Would it make sense to keep putting out more content here or to focus on outbound lead gen here and keep the SEO for another broader service?
Do both. If you're worried that you're going to be unemployed, focus more on outbound lead gen. If you're setting it up for an eventual exit and you want leads to continuously come to you, focus more on SEO.
You're not *just* writing content to get leads so the search volume doesn't matter as much. They're to support your service pages. You're writing content so that Google views your site as a topical authority in your niche so that when someone types in "Accountant + [your city]", Google knows you are a SME on all of the things you've written about.

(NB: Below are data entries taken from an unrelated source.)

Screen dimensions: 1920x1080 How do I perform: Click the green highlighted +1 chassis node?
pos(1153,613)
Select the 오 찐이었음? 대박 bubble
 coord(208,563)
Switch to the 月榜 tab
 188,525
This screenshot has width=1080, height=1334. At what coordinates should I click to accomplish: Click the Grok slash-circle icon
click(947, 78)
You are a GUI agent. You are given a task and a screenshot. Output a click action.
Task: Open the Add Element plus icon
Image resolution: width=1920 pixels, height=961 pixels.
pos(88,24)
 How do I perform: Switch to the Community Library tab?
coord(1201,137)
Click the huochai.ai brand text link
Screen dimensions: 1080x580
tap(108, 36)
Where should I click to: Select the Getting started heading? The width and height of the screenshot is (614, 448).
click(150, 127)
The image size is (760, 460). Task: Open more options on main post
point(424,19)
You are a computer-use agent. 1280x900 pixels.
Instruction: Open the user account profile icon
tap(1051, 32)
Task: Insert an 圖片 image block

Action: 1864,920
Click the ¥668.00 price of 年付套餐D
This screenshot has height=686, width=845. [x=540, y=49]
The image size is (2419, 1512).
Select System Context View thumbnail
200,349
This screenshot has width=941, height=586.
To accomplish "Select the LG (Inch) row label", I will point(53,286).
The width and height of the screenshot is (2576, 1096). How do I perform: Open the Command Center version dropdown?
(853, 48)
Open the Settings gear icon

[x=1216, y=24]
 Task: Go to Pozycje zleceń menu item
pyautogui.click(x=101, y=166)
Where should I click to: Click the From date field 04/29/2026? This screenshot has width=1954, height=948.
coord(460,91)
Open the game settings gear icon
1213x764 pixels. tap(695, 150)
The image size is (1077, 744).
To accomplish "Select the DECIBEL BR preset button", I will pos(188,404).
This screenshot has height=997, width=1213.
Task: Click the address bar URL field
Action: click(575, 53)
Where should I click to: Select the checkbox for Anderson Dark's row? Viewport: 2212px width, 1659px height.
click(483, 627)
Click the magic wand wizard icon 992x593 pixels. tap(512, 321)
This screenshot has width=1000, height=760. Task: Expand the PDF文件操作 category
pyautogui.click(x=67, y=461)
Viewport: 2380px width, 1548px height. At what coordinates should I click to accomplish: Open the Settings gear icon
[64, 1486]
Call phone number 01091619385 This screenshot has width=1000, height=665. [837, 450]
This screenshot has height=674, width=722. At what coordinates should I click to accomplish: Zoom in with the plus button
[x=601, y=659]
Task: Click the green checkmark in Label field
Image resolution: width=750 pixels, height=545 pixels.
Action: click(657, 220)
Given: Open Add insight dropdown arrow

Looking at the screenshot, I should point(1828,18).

On that note, make sure your blog pages link to your service pages. You're trying to rank your Google business profile and service pages along with that content. So when someone searches "Specialty accounting service + [your city]", your service pages rank up because you have all of those supporting posts linking to your service page. Also make sure those service pages are really flushed out and in depth.
Thank you Opossum. Will continue to focus on SEO - it makes more sense long term.
This is great information. Are you planning on doing something similar for the Affiliate market by any chance?
What do you mean? There's a lot of information on the Substack and website about affiliate marketing.
Thank you. I checked your Substack and did find a lot of information on Affiliate marketing. Cheers
Love your work so far. Has helped me a tonne. Are you able to make a post on how to expand into international markets? I have an e-com business (supplements) which runs well in the country I live in. However, I wouldn't know where to begin in terms of expanding internationally.
No. And here's why.
Every country has different laws on importing products.
Every country has different laws on selling cross border online.
Every country has different laws on taxes on the above.
Every country has different laws on supplements and how they're treated.
Every country has different treaties on how they handle the above with different countries.
It's literally a nightmare. Writing a guide on the whole world would be impossible.
I will say this. Pick one country and find a lawyer in country that knows what they're talking about and pay them to advise you.
Supplements especially vary very widely by country. The regulation on supplement ingredients is all over the map and is sometimes treated like pharmaceuticals and sometimes treated like candy. Each ingredient in the product can be treated differently. China for example requires a red hat and $250k per product to get it while America is still pretty much the wild west.
What kind of statisticaL model do you use to test for AOV distribution?
It's not a statistical model. You just export all of the orders and pivot them into an excel graph with count of orders on the Y axis and AOV buckets on the X axis with each bucket being roughly $5.
Once you decide the shipping levels that you're going to test based off of the AOV distribution, just run an A/B/C test with the levels in optimizely or a similar tool and then calculate the AOV shift and margin difference accounting for the differences in AOV and shipping.